Draft genome sequence and analysis of Klebsiella oxytoca strain NK-1 isolated from ureteral stent.

Klebsiella oxytoca is a facultative aerobic, gram-negative, rod-shaped bacterium capable of causing nosocomial infections, in particular catheter-associated urinary tract infections (CAUTIs). Data on the possible roles of uncommon pathogens such as K. oxytoca in the pathogenesis of biofilm-associated infections such as CAUTIs have been already reported. Herein, we describe the draft genome sequence of K. oxytoca strain NK-1 isolated from the surface of ureteral stent retrieved from a Russian female. The genome comprises 6,232,464 bp, with a G + C content of 55.60% and an L 50 of 7. A total of 6246 putative protein-encoding genes were predicted, including considerable number of genes responsible for adhesion, invasion, drug resistance, iron acquisition and other genes relevant for virulence.
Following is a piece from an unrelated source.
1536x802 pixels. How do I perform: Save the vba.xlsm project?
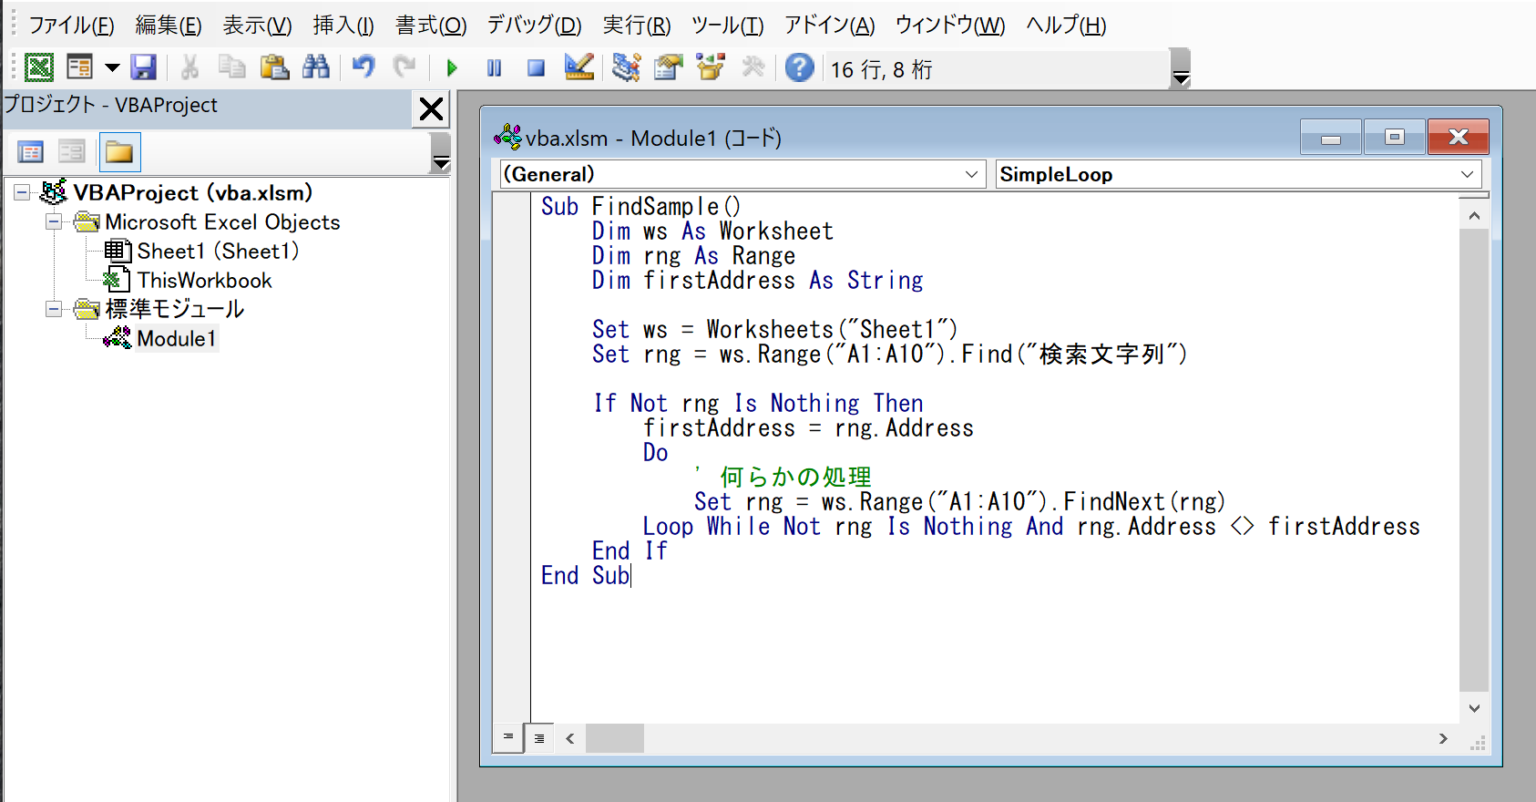(144, 67)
The NK-1 strain was ascribed a sequence type (ST) as ST 216 (4, 6, 19, 10, 46, 24, 31). Data comparison of the recA gene sequences confirmed that the strain belongs to the species K. oxytoca. Minimal inhibitory concentration of different antibiotics have been determined. This whole genome shotgun project has been deposited at DDBJ/ENA/GenBank under the accession number QPKC00000000.1.

Data

Device-associated HAIs (DA-HAIs), including catheter-associated urinary tract infections (CAUTIs), account for about 40% of all HAIs [1]. Despite K. oxytoca being not the most prevalent causative agent in CAUTIs, the potential role of uncommon bacteria in increasing of overall biofilm resistance to antibiotics during pathogenesis of CAUTI was previously reported [2]. Moreover, the genome of K. oxytoca encodes a gene homologous to the gene of grimelysin in Serratia grimesii, which is considered to contribute the invasion of bacteria into eukaryotic cells [3]. Therefore, the relevance in investigating the physiology and virulence factors of uncommon CAUTI-related bacteria such as K. oxytoca must be taken into account.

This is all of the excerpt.